__Requirements__. Copy the records below exactly as they appear, starting with the line that contains "Viewport: 1176px width, 1035px height." and going on through the line that contains "tap(665, 323)", and nothing else.

__Data for this task__.

▶

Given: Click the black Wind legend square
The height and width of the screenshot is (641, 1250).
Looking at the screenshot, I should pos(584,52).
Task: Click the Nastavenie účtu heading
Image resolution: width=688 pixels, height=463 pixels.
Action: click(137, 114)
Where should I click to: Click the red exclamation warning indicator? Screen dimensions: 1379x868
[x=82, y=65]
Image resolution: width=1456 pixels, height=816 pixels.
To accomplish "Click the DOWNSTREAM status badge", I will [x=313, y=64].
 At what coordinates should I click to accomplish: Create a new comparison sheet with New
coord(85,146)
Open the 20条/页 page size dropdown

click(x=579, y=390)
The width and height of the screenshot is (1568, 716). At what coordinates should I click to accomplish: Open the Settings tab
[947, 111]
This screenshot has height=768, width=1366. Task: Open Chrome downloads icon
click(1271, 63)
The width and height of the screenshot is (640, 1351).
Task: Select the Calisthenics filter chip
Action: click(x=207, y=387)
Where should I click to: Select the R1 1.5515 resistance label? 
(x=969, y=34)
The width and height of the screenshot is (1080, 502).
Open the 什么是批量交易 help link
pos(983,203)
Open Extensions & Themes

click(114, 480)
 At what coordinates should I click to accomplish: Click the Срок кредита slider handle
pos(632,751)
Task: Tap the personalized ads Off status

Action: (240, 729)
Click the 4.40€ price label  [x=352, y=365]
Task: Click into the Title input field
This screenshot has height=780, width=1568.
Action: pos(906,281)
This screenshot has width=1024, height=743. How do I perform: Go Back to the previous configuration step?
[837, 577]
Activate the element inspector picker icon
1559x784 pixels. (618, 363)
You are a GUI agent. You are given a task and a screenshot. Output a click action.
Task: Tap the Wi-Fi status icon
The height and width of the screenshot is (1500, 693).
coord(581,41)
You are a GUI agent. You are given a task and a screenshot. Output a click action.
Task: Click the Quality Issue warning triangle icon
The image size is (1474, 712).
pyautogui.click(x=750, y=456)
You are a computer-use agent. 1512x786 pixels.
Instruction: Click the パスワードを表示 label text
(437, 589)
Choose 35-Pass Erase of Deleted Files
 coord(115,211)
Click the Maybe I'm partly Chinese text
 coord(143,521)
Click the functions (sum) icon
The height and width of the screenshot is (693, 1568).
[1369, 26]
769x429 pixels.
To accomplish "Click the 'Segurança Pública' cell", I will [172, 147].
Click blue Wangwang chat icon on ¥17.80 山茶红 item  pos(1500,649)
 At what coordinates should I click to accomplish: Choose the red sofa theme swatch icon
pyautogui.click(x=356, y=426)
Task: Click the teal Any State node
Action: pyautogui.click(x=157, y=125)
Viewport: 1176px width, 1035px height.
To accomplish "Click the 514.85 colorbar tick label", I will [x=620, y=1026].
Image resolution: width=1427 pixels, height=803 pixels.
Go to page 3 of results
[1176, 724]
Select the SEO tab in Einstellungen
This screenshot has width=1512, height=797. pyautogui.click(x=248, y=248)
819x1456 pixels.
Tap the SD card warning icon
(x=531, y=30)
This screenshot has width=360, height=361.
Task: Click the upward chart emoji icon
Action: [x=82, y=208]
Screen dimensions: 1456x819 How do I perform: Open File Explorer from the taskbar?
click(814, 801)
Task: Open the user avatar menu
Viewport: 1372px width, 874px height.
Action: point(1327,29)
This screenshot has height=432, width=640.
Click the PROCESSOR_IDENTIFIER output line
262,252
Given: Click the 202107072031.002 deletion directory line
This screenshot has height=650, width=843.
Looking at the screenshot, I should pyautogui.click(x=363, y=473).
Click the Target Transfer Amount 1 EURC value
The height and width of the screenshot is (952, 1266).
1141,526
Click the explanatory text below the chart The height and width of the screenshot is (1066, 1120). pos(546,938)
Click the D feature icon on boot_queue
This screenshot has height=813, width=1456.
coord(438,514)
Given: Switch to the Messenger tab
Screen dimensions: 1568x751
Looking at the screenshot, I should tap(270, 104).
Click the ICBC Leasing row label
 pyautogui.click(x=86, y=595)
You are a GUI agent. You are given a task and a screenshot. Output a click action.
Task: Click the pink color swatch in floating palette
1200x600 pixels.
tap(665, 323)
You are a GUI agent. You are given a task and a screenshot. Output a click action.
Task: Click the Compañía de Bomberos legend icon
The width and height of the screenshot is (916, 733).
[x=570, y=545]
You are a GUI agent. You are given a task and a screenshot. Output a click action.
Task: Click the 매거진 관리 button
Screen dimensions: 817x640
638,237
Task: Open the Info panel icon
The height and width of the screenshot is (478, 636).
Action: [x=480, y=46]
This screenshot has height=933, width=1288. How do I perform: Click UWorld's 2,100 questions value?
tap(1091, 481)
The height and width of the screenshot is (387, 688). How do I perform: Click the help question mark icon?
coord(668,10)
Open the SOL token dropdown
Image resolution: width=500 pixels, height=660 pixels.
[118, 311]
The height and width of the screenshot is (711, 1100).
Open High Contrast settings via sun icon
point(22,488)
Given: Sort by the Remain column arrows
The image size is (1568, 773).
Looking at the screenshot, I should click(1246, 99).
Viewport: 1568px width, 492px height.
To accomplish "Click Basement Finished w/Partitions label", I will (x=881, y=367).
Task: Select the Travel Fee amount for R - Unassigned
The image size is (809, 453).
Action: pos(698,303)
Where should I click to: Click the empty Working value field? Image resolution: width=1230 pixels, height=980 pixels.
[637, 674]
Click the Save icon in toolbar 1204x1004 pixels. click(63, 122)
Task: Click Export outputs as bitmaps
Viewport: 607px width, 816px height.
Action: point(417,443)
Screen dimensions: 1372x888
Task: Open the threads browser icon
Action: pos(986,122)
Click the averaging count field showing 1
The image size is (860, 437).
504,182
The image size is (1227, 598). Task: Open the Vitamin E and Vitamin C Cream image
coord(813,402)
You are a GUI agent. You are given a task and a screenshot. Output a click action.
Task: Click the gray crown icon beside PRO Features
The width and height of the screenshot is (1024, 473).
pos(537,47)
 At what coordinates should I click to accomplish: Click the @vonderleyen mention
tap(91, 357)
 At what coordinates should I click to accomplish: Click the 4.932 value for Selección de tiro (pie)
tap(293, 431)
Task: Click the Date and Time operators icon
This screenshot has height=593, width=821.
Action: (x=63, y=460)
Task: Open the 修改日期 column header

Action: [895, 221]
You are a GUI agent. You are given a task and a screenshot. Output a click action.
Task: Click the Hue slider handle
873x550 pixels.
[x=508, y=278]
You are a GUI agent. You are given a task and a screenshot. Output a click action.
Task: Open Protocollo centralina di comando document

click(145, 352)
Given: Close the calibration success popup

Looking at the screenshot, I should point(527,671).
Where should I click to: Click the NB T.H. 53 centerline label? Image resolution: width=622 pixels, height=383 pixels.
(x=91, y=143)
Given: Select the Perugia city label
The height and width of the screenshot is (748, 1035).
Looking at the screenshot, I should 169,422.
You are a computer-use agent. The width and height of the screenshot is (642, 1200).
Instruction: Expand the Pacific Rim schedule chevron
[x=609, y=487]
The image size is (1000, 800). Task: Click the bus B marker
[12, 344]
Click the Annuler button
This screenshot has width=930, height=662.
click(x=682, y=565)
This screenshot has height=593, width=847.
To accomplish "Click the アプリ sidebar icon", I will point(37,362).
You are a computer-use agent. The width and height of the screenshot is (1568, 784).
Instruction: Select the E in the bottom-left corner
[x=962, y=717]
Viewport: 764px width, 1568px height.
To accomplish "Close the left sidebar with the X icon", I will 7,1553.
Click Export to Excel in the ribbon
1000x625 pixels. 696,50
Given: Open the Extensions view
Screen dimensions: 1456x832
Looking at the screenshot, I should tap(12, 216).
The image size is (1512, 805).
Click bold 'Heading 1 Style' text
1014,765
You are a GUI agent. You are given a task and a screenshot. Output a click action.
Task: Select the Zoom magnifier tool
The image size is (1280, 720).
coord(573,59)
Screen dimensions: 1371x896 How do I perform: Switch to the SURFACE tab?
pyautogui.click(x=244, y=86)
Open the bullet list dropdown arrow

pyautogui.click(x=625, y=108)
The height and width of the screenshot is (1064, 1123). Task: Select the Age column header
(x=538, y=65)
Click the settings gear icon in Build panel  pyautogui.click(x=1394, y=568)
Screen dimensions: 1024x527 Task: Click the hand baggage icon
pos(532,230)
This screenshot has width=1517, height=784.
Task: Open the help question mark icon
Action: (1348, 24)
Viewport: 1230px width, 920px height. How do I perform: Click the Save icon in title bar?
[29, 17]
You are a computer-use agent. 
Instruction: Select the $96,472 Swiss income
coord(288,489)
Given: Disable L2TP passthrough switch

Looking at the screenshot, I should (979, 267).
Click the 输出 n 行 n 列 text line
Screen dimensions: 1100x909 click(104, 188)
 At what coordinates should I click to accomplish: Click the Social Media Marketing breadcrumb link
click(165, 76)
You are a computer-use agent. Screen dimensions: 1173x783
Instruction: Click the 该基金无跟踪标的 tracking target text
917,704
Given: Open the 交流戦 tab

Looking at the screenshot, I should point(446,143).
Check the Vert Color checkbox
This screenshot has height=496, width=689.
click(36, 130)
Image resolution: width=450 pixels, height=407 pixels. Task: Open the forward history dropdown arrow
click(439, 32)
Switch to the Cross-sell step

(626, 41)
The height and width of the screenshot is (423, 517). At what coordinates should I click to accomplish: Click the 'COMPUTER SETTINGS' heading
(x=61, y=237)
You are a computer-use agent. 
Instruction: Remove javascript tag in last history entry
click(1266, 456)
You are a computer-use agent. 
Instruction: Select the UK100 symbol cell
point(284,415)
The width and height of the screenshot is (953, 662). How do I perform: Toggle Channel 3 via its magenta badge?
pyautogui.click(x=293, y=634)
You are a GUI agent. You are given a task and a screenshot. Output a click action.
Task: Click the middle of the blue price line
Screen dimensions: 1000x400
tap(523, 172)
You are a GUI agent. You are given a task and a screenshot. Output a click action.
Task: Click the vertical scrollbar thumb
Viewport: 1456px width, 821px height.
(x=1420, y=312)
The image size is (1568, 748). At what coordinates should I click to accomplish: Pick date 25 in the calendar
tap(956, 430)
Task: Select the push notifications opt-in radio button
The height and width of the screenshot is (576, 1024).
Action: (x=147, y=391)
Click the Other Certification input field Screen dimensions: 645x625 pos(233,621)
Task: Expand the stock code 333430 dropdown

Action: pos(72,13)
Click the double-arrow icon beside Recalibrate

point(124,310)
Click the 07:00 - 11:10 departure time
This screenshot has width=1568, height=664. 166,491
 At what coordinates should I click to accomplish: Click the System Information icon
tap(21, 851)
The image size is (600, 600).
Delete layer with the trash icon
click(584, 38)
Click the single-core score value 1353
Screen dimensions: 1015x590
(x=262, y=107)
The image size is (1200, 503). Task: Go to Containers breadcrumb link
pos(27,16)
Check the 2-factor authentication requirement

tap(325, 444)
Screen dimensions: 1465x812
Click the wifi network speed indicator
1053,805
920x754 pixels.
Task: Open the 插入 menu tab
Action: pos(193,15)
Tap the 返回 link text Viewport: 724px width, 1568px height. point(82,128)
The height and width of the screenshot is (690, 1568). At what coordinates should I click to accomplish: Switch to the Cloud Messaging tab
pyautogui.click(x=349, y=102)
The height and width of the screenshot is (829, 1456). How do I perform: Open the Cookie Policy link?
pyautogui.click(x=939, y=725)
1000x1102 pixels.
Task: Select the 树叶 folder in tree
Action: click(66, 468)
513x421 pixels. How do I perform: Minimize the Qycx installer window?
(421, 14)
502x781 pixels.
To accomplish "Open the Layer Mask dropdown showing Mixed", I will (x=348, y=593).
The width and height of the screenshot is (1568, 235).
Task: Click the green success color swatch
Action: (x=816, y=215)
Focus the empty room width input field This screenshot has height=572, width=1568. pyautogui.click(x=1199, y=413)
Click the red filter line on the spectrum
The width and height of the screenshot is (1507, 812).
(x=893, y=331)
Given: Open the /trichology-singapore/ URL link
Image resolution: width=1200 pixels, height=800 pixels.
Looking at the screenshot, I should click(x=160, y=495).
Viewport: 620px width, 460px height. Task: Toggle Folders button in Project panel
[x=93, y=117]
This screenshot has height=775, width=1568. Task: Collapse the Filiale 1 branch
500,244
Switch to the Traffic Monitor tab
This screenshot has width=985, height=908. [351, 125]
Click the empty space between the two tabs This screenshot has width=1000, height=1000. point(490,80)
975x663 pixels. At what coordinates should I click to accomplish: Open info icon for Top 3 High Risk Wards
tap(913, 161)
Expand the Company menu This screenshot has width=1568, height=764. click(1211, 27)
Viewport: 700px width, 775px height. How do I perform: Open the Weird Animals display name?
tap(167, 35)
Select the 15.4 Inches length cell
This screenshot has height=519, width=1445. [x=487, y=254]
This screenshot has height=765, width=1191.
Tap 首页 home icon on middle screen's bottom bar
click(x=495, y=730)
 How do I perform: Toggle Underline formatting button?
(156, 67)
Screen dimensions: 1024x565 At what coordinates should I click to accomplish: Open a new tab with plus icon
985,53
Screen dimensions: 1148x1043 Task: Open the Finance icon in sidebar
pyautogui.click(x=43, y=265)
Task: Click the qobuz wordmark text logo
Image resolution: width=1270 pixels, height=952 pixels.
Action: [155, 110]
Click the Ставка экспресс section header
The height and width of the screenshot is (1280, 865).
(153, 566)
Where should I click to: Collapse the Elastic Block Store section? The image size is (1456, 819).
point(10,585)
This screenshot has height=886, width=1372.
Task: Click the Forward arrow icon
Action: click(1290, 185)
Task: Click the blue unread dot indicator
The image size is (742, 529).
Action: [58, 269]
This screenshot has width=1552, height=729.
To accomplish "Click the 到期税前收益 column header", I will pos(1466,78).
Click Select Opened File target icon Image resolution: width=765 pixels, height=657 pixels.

◀

__Exercise answer__.
Viewport: 1176px width, 1035px height.
To accomplish "Click the 514.85 colorbar tick label", I will [x=620, y=1026].
Image resolution: width=1427 pixels, height=803 pixels.
Go to page 3 of results
[1176, 724]
Select the SEO tab in Einstellungen
This screenshot has width=1512, height=797. pyautogui.click(x=248, y=248)
819x1456 pixels.
Tap the SD card warning icon
(x=531, y=30)
This screenshot has width=360, height=361.
Task: Click the upward chart emoji icon
Action: [x=82, y=208]
Screen dimensions: 1456x819 How do I perform: Open File Explorer from the taskbar?
click(814, 801)
Task: Open the user avatar menu
Viewport: 1372px width, 874px height.
Action: point(1327,29)
This screenshot has height=432, width=640.
Click the PROCESSOR_IDENTIFIER output line
262,252
Given: Click the 202107072031.002 deletion directory line
This screenshot has height=650, width=843.
Looking at the screenshot, I should pyautogui.click(x=363, y=473).
Click the Target Transfer Amount 1 EURC value
The height and width of the screenshot is (952, 1266).
1141,526
Click the explanatory text below the chart The height and width of the screenshot is (1066, 1120). pos(546,938)
Click the D feature icon on boot_queue
This screenshot has height=813, width=1456.
coord(438,514)
Given: Switch to the Messenger tab
Screen dimensions: 1568x751
Looking at the screenshot, I should tap(270, 104).
Click the ICBC Leasing row label
 pyautogui.click(x=86, y=595)
You are a GUI agent. You are given a task and a screenshot. Output a click action.
Task: Click the pink color swatch in floating palette
1200x600 pixels.
tap(665, 323)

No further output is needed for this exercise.